Scientists have found the “most compelling and most detailed” evidence showing COVID-19 originated at a live animal market in China.
Eighteen researchers – including Professor Edward Holmes from The University of Sydney, whose work was backed by the Australian government – have linked the outbreak to up to 15 market stalls that sold bats, foxes, raccoon dogs and badgers.
They suggest Wuhan residents first became infected after contact with infected animals that had been sold for meat or fur.
Two coronavirus variants were introduced to humans at the market in November or early December in 2019, the scientists found.
“In addition to selling seafood, poultry, and other commodities, the Huanan market was among four markets in Wuhan reported to consistently sell a variety of live, wild-captured or farmed, mammal species in the years and months leading up to the COVID-19 pandemic,” the scientists wrote, in studies published in Science.
“There are, however, no prior reports of which species, if any, were sold at the Huanan market in the months leading up to the pandemic.
“Here, we report that multiple plausible intermediate wildlife hosts of SARS-CoV-2 progenitor viruses, including red foxes (Vulpes vulpes), hog badgers (Arctonyx albogularis) and common raccoon dogs (Nyctereutes procyonoides), were sold live at the Huanan market up until at least November of 2019.”

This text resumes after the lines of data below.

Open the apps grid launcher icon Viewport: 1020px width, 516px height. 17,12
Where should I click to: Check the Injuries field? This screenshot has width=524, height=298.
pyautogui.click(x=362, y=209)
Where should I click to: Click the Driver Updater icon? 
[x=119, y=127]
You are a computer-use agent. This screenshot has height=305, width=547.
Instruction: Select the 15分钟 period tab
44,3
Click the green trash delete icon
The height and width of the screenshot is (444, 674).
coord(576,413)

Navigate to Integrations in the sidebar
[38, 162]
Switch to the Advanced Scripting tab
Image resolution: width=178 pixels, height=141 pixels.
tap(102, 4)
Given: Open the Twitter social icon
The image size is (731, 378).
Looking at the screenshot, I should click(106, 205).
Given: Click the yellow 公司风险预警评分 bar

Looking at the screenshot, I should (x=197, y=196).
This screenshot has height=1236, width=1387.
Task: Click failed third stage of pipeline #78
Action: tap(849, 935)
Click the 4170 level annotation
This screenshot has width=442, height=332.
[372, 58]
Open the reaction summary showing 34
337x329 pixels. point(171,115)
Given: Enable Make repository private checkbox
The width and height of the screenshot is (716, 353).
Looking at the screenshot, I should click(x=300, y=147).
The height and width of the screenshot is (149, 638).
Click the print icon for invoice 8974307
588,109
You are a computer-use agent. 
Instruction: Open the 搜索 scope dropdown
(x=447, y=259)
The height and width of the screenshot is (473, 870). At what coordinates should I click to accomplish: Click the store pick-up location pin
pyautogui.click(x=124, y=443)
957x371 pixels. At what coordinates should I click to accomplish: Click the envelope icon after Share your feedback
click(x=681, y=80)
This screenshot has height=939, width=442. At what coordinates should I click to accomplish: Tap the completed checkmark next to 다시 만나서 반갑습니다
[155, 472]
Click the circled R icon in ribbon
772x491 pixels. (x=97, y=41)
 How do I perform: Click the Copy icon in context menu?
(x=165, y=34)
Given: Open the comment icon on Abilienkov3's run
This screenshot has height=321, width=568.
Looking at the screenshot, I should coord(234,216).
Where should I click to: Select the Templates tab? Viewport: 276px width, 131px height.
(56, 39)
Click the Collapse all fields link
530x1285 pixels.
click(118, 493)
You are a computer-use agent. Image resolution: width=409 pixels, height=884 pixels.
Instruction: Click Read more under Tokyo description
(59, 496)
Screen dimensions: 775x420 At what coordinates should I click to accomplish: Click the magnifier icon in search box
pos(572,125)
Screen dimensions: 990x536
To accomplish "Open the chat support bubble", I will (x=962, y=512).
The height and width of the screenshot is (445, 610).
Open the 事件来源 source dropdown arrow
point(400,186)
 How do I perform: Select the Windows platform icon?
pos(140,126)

Virologist Professor David Robertson from the University of Glasgow, who is one of the researchers behind the study, told BBC News that he hoped the findings would “correct the false record that the virus came from a lab”.
He was referring to an international blame game over the origin of the coronavirus and the theory that COVID-19 was leaked from a Wuhan laboratory.
Former US President Donald Trump, and his Secretary of State Mike Pompeo, had claimed since the first year of the pandemic that evidence suggested the virus came from the Wuhan Institute of Virology.
These latest studies again contradict those claims.
“Most of the positive samples clustered around the south-western side of the market,” Professor Robertson said.
“And that’s the location where we report species like raccoon dogs being sold.
“So we have confirmation of animals we now know are susceptible were sold there in late 2019.”
University of Utah’s Stephen Goldstein, co-author of one of the studies, said the research was the “most compelling and most detailed studies of what happened in Wuhan in the earliest stages of what would become the COVID-19 pandemic”.
“We have convincingly shown that the wild animal sales at the Huanan Market in Wuhan are implicated in the first human cases of the disease,” Professor Goldstein said.
The University of Utah reported that the “emergence of SARS-CoV-2, the virus that causes COVID-19, can likely be traced to one or more of the 10 to 15 stalls in the market that sold live racoon dogs, rats, porcupines, badgers, hares, foxes, hedgehogs, marmots and Chinese muntjac… Health officials and researchers detected SARS-CoV-2 on animal cages, carts and drainage grates in these venues.”
The authors concluded governments should seek better understanding of the wildlife trade in China and elsewhere, and promote more thorough testing of animals, to lower the risk of future pandemics.
Researchers were backed by a variety of sources across Britain, Europe, North America and Australia – including Victoria’s Department of Health and Human Services. Professor Holmes received funding from the federal government-funded Australian Research Council.